This Belly pistol is made from an original Hall M1843 carbine receiver. There are only 3 known originals of these which still exist. This one was copied from an original found in R.T. Huntington's book: Hall's Breechloaders. It was built by Steve Krolick, and, just like the originals, this belly pistol was put togething using an Model 1843 Hall/North carbine receiver. This particular receiver was bored out to .58 caliber prior to the Civil War as one of the guns involved in the infamous "Fremont Hall Carbine Affair". The top of the receiver is lightly pitted, but when when held in the right light, some of the letters of the maker's stamp: “ U.S.” over “S.NORTH” over “MIDLtn” over “CONN.” over “1848” can be faintly made out.These carbines saw hard use by union cavalry in the western theater of the Civil War. The walnut handle was made from a damaged M1843 Hall stock just like the originals.
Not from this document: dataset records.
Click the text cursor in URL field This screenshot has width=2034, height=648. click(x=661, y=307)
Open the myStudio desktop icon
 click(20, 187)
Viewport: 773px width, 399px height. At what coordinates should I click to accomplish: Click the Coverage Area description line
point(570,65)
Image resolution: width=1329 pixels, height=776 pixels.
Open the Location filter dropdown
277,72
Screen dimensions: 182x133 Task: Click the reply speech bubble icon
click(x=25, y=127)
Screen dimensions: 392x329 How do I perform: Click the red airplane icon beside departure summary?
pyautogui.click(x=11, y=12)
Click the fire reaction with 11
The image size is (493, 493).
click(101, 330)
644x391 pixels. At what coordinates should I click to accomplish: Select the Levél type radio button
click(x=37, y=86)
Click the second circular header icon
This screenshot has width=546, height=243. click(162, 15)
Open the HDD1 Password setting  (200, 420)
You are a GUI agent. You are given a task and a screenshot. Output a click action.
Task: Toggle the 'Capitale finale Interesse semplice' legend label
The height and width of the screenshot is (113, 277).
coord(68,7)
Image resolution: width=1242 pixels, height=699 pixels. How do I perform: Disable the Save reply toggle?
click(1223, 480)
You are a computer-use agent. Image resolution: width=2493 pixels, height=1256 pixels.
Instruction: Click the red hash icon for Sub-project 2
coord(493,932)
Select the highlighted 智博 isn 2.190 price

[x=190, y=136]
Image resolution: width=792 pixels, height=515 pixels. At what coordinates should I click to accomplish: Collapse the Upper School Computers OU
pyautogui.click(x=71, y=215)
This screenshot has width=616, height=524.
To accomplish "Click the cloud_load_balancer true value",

Because an effort was made to utilize as many original parts as possible during the building of the little pistol, there is some some slack on the hammer while at rest, due to the original stirrup being stretched out a bit. However, this does not impede the gun's functionality at all. Upon cocking the hammer, it becomes apparent there is plenty of power in the main spring. We have test-fired this pistol and it works like a dream. We recommend a charge is 15 grains of 2F and a ball of 530 – 540 with a patch.
This entire build is done to have the look and feel of such a pistol made out of necessity and with available materials. Steve antiqued the Walnut handle to match the receiver giving the whole pistol a well-used feel.
These pistols were often carried by militia and cavalry on either side of the Civil War as a backup pistol. There is also some documented usage of Hall breech-block pistols in Mexico and the Southwest. It would certainly would help to clear a path in saloon.